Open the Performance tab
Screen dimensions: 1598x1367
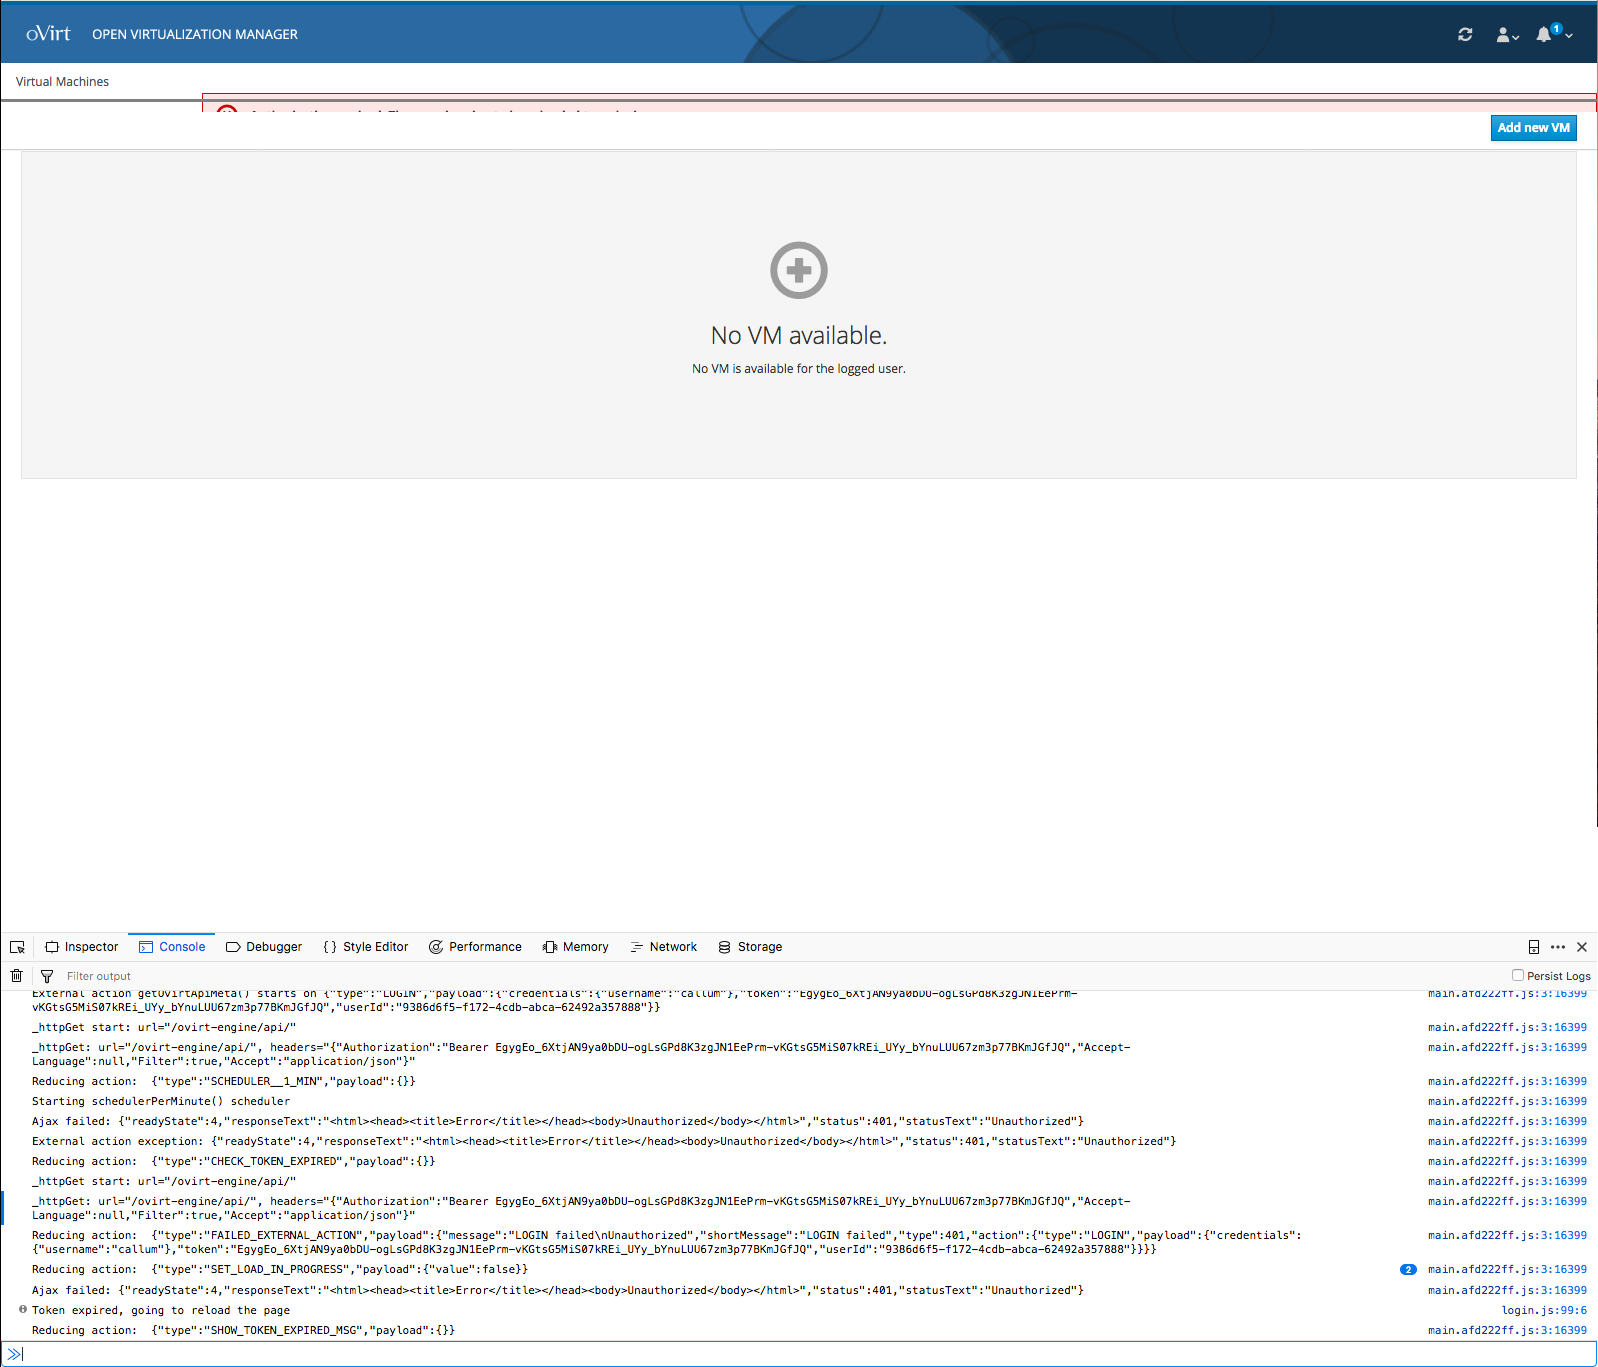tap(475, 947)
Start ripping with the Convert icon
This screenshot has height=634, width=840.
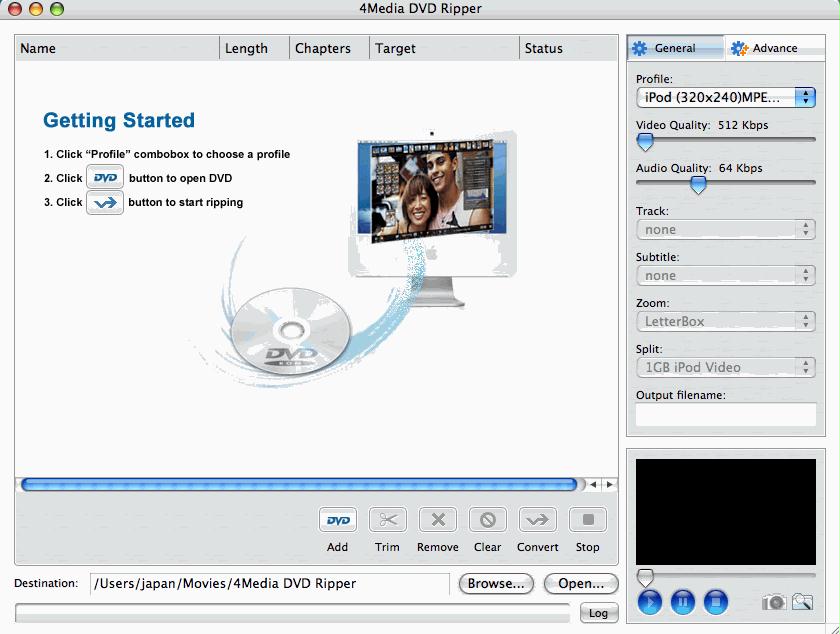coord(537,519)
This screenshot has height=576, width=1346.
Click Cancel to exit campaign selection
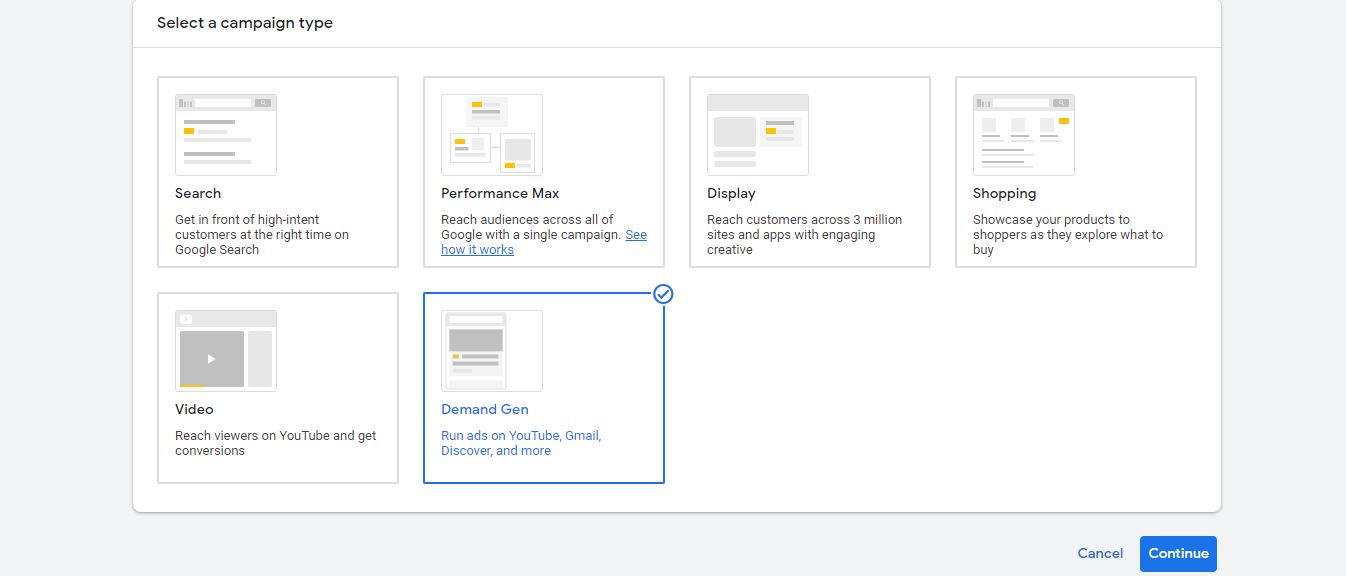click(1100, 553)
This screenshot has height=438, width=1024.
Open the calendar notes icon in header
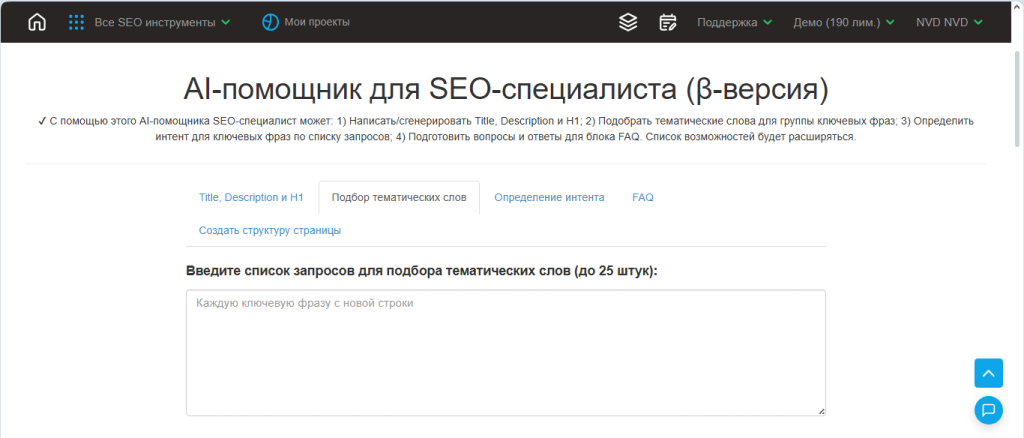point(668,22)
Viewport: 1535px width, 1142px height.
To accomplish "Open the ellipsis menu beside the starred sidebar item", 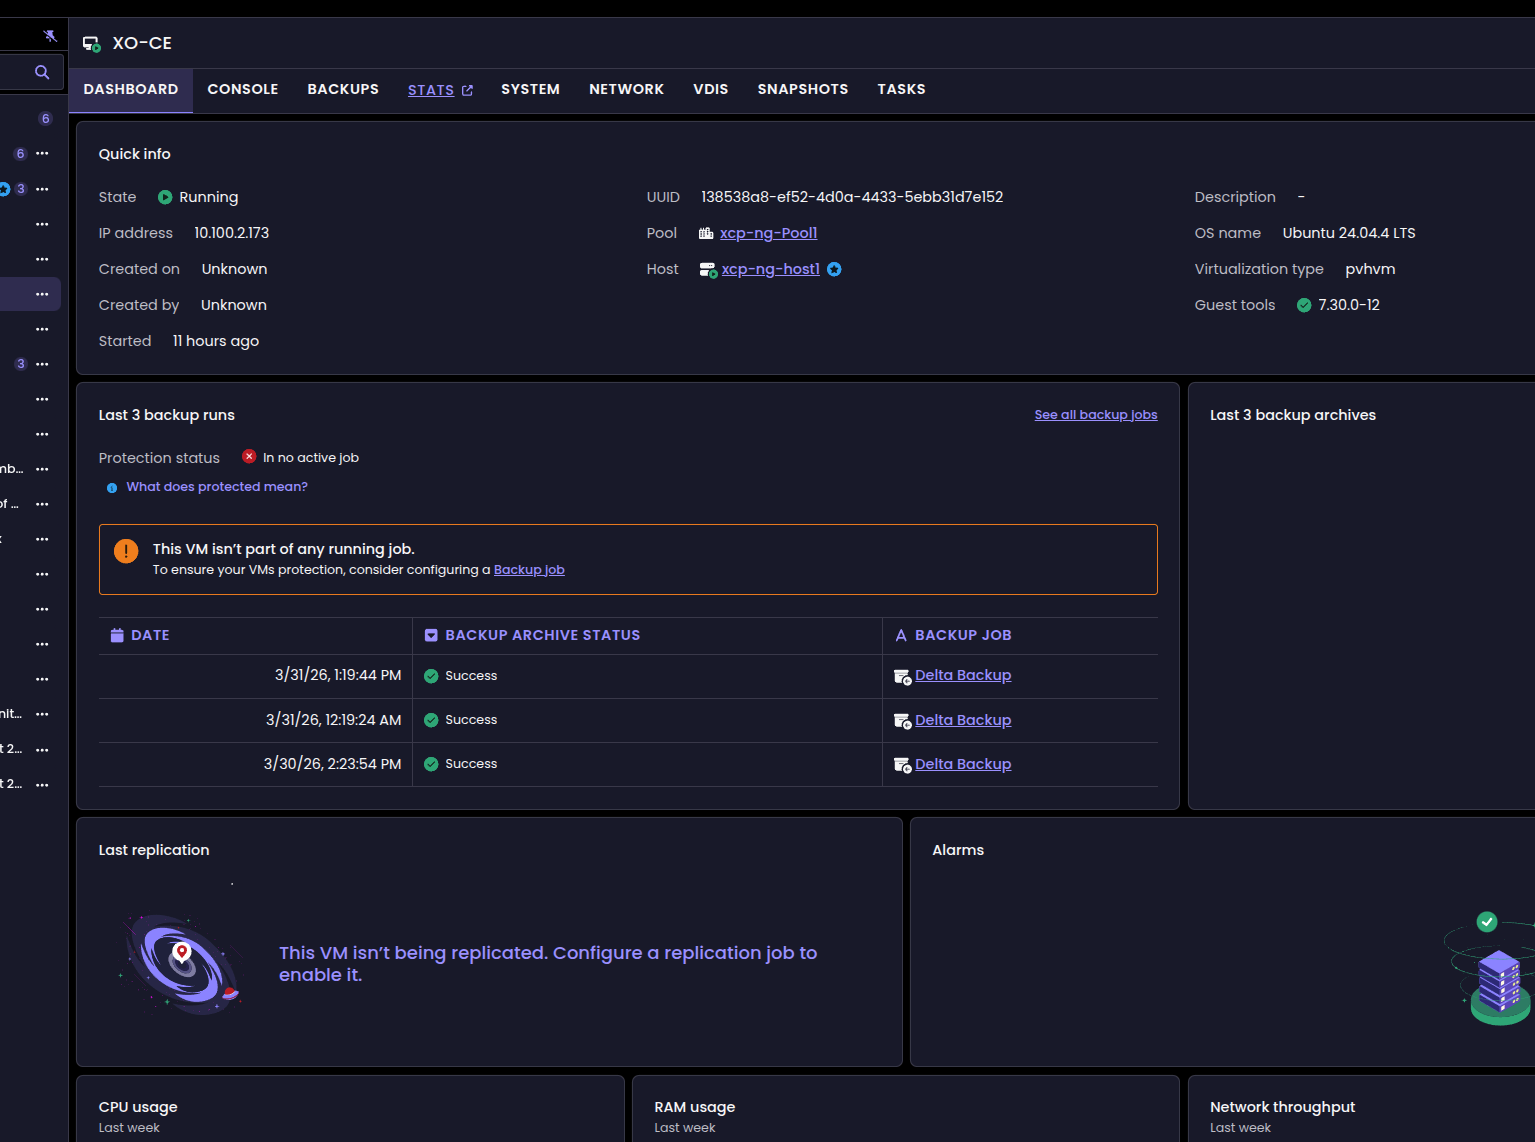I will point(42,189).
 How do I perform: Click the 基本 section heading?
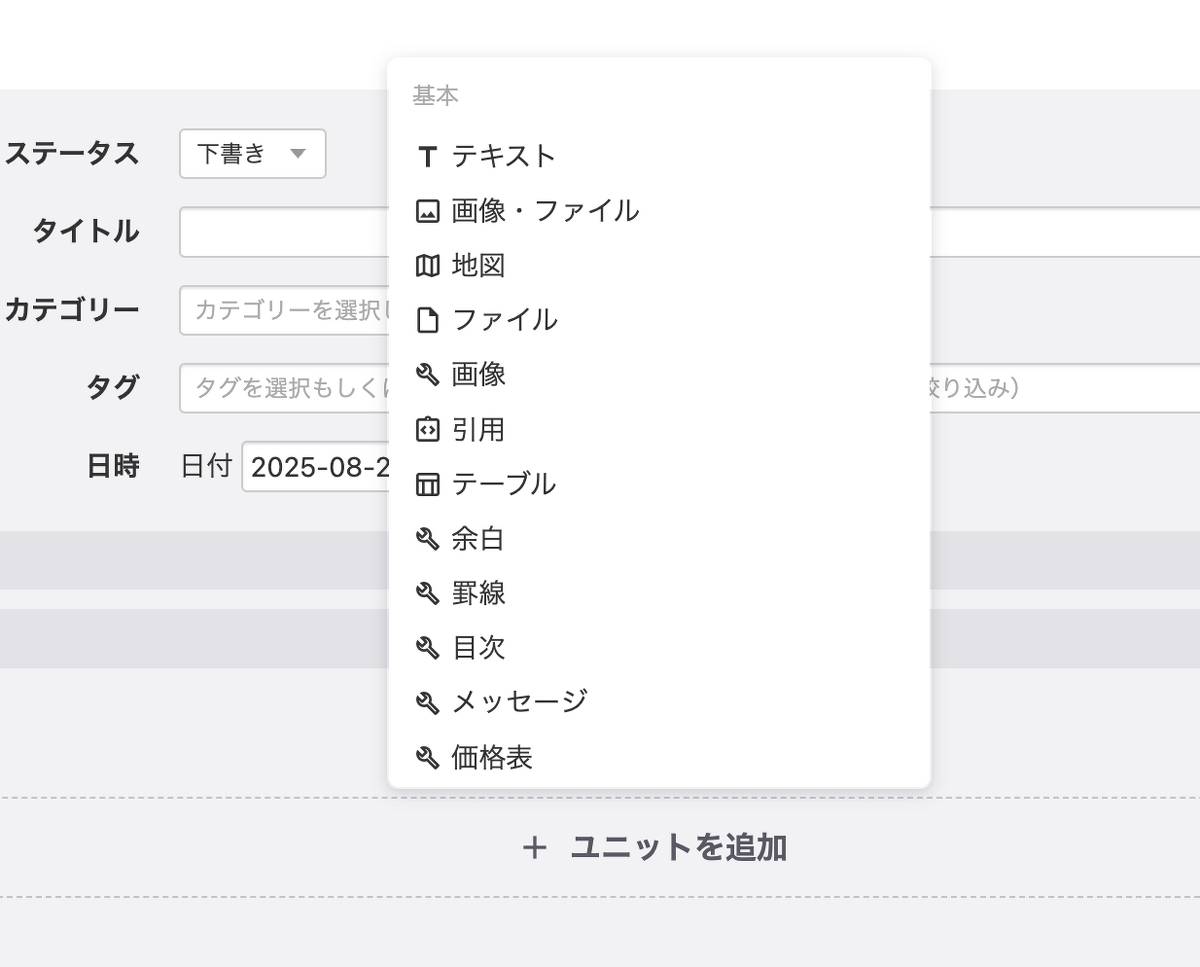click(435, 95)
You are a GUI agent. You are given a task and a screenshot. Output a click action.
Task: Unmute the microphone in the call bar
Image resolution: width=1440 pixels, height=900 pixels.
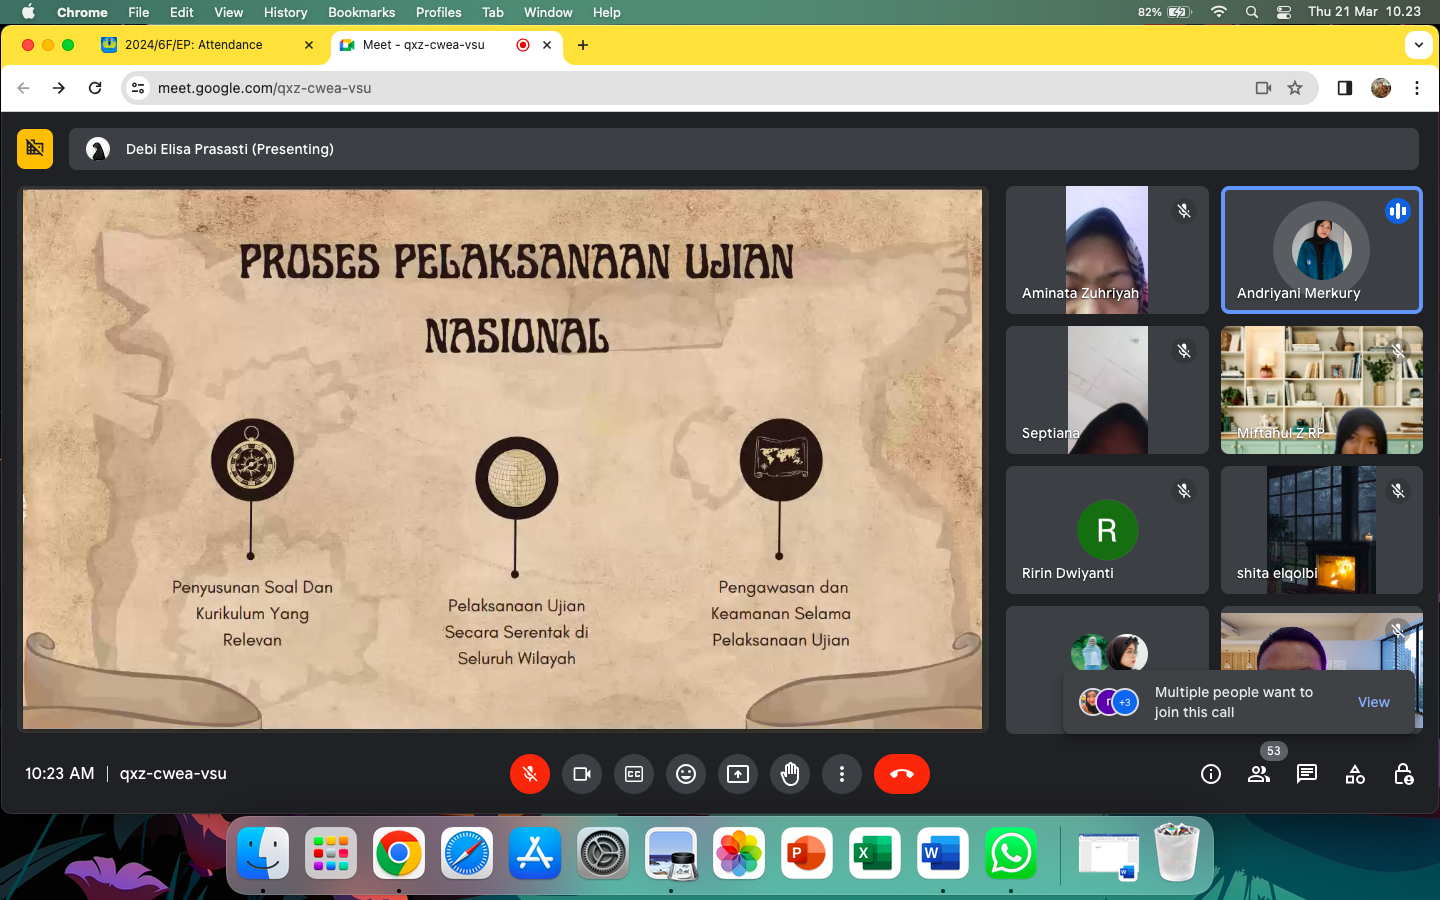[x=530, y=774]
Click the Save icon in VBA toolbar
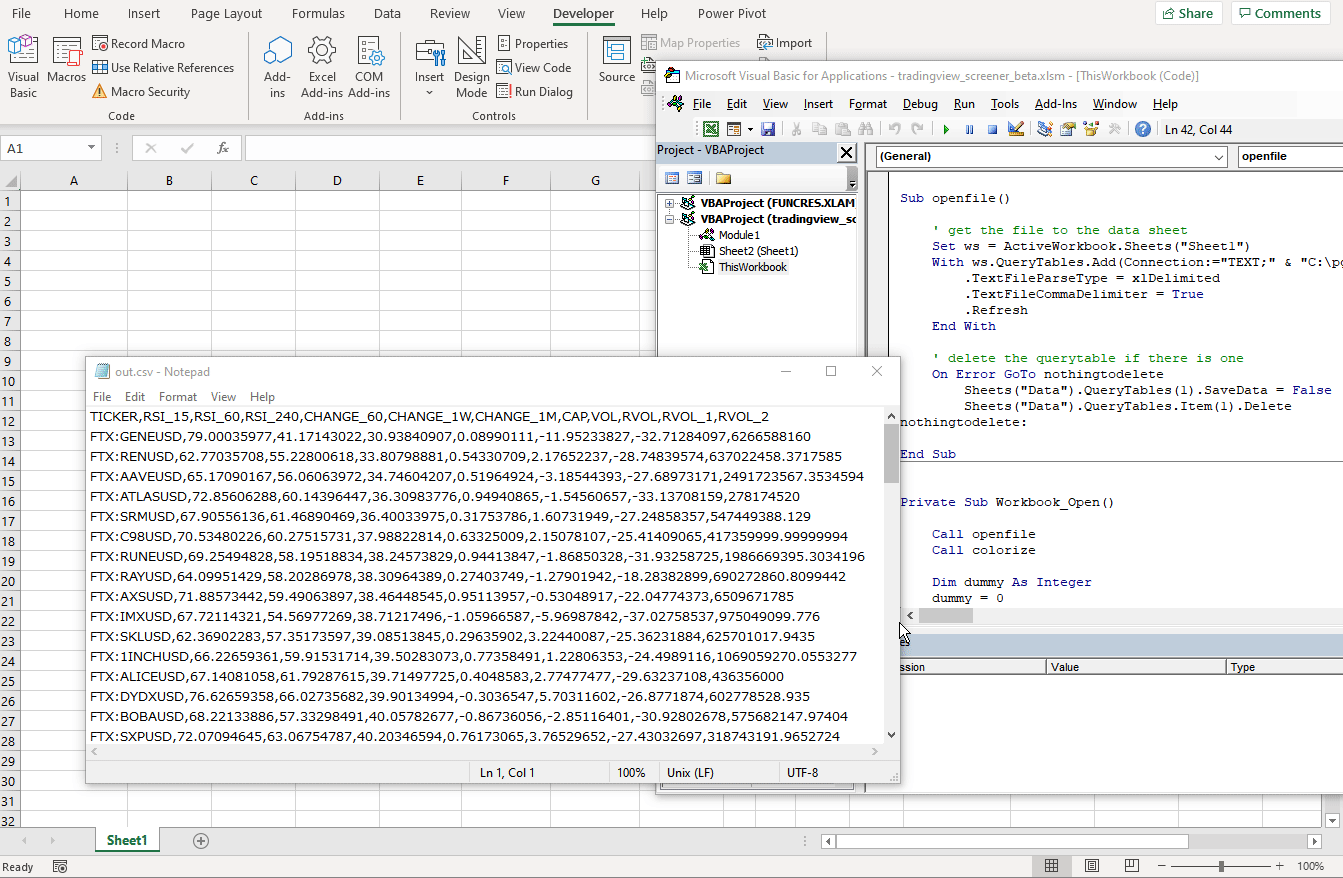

--

= Required action =
Reproduce, word for word, every line from the start of the records down to and including the line with "Viewport: 1535px width, 1142px height."; skip the pictures.

= Output of the task =
Open the Performance tab
Screen dimensions: 1598x1367
tap(475, 947)
Start ripping with the Convert icon
This screenshot has height=634, width=840.
coord(537,519)
This screenshot has height=576, width=1346.
Click Cancel to exit campaign selection
click(1100, 553)
This screenshot has height=438, width=1024.
Open the calendar notes icon in header
point(668,22)
Viewport: 1535px width, 1142px height.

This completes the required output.